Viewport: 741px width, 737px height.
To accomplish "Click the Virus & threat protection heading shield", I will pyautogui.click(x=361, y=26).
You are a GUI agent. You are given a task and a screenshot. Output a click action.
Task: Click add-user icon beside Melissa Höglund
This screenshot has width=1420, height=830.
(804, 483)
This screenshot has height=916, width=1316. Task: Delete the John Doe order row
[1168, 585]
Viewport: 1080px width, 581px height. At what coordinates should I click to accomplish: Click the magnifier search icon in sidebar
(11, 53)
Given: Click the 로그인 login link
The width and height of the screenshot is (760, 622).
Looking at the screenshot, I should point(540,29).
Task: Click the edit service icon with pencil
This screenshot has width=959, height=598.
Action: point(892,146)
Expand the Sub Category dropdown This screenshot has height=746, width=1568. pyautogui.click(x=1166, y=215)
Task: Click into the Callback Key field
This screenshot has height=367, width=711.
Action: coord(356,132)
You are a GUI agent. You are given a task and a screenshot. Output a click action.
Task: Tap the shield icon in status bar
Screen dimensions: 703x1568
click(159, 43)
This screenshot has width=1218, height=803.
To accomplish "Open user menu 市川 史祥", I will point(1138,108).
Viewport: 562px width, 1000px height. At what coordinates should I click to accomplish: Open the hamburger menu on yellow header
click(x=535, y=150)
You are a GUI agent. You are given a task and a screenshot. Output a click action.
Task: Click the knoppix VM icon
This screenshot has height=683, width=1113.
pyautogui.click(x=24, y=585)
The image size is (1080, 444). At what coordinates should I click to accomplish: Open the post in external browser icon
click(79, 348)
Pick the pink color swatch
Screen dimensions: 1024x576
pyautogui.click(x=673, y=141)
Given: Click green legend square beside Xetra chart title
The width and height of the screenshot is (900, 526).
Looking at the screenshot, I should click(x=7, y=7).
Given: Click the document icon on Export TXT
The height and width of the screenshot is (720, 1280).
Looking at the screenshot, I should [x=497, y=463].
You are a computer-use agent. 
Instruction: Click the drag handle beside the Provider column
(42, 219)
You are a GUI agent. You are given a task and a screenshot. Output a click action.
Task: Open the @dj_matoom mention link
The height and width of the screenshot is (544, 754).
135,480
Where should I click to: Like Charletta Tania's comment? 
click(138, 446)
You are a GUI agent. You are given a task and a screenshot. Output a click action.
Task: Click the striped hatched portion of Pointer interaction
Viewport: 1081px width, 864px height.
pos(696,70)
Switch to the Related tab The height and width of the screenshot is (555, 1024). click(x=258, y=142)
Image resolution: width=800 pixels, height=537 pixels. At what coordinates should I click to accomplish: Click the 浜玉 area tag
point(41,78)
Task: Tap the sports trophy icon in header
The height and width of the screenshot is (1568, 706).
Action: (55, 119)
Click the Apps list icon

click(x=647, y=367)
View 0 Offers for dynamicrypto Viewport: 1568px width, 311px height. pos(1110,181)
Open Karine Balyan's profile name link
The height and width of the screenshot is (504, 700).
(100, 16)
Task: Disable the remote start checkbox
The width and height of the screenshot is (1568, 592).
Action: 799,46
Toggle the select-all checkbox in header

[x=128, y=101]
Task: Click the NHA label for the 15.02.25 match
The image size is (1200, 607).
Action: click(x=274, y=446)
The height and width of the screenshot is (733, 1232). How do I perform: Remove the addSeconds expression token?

————————

## TO DO:
Whenever the word "user" occurs in a line of the records, that line counts once; state the total alone.

## THE ANSWER:
2